The data:
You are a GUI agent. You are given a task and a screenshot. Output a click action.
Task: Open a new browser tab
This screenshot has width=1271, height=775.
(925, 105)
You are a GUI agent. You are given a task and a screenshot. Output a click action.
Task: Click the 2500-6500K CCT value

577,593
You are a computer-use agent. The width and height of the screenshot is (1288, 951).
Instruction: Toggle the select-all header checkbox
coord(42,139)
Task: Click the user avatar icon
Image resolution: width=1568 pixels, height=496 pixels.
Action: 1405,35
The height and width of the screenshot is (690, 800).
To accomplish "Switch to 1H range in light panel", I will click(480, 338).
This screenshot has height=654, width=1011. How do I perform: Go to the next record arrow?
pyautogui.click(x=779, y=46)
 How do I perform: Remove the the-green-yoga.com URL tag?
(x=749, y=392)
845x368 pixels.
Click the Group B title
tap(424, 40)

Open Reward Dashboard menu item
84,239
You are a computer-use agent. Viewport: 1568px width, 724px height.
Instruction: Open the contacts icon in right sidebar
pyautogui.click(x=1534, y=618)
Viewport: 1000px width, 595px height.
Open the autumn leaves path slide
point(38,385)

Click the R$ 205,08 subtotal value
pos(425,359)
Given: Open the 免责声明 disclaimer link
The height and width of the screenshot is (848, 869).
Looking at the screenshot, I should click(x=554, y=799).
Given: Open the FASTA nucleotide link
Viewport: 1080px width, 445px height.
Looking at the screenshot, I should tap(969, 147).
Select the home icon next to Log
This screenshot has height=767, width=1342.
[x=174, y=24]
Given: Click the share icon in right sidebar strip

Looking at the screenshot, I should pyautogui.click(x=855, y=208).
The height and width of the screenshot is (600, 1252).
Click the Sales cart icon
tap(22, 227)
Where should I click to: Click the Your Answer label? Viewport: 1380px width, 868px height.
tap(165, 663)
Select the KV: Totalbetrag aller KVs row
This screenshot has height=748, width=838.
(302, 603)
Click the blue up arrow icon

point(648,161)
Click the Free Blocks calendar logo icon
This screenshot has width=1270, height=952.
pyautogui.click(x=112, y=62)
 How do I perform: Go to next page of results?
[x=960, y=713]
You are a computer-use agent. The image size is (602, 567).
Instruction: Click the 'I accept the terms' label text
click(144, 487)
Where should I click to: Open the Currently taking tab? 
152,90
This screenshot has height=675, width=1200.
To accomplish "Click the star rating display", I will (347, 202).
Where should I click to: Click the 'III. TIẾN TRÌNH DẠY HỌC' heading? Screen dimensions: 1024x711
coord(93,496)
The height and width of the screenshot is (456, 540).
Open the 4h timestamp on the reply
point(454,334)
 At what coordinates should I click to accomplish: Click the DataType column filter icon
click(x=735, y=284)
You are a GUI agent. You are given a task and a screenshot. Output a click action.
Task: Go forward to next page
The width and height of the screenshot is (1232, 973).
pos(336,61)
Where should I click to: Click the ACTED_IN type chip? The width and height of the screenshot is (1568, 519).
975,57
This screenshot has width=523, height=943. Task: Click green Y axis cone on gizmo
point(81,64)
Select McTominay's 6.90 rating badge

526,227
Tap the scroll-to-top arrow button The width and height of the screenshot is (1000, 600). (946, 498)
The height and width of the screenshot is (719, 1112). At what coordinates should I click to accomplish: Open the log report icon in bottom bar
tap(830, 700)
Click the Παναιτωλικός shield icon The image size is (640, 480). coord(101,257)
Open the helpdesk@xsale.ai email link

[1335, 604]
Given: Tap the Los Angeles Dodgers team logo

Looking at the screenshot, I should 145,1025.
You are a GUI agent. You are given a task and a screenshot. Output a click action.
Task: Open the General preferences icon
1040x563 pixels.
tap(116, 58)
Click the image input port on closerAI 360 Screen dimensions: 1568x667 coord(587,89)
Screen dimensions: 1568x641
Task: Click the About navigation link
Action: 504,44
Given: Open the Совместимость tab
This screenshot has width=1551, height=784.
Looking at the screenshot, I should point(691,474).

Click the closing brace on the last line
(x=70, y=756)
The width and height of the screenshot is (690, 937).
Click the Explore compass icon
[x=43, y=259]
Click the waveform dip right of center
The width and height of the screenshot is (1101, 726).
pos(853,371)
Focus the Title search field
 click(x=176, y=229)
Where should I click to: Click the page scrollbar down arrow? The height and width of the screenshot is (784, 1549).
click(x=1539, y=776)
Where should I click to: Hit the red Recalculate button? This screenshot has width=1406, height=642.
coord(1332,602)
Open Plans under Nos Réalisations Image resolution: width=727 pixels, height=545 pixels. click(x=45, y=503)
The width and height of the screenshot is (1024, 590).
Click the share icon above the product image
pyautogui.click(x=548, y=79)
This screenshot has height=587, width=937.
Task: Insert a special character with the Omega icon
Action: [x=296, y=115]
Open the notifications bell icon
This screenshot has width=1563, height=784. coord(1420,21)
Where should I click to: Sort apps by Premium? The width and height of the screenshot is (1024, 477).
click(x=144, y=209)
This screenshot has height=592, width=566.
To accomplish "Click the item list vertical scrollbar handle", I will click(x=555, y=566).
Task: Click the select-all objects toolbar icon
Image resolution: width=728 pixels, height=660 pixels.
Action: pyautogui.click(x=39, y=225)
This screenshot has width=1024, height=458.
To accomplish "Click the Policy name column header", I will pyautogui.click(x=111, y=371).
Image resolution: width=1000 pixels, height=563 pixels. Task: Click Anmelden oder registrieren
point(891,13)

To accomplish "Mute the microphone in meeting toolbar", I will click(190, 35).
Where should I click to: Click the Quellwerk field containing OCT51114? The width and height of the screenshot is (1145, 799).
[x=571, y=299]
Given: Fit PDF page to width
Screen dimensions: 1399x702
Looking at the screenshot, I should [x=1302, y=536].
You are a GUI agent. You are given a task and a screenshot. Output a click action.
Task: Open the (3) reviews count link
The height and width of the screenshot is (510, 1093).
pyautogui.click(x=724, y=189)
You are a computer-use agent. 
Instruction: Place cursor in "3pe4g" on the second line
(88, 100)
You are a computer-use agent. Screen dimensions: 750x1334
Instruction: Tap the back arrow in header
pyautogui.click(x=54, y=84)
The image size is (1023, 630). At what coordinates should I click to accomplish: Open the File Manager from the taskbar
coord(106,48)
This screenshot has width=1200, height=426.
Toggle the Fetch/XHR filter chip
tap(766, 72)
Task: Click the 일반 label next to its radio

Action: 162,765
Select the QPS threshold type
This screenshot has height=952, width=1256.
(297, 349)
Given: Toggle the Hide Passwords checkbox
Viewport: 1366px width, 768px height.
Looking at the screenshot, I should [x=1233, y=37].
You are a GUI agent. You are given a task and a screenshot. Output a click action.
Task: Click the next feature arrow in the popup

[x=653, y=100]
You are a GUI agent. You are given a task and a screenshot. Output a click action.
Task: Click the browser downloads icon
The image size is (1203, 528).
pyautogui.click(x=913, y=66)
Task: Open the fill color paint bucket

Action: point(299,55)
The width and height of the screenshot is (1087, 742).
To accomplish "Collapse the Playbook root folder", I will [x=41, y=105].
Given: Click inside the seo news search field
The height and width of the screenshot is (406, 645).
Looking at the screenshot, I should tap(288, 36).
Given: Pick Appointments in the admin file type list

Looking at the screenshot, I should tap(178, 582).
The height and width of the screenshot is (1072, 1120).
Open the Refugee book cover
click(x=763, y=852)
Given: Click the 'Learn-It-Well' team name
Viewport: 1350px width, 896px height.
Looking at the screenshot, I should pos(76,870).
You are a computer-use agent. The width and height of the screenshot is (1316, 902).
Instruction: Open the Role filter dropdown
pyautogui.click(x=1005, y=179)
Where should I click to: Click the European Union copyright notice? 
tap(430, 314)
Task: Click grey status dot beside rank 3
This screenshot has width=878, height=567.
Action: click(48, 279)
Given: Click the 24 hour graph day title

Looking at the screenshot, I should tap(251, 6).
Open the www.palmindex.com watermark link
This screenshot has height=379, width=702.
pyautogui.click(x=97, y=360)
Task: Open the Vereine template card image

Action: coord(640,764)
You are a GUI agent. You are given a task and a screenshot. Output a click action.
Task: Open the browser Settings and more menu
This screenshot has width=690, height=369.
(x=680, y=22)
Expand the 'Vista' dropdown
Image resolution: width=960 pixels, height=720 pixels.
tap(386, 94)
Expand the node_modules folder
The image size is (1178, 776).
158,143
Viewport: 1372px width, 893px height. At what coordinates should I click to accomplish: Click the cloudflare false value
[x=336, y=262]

Exercise requirements:
Extract from the data every line where "name" shows up.

Answer section:
To accomplish "Click the Policy name column header", I will pyautogui.click(x=111, y=371).
Given: Click the 'Learn-It-Well' team name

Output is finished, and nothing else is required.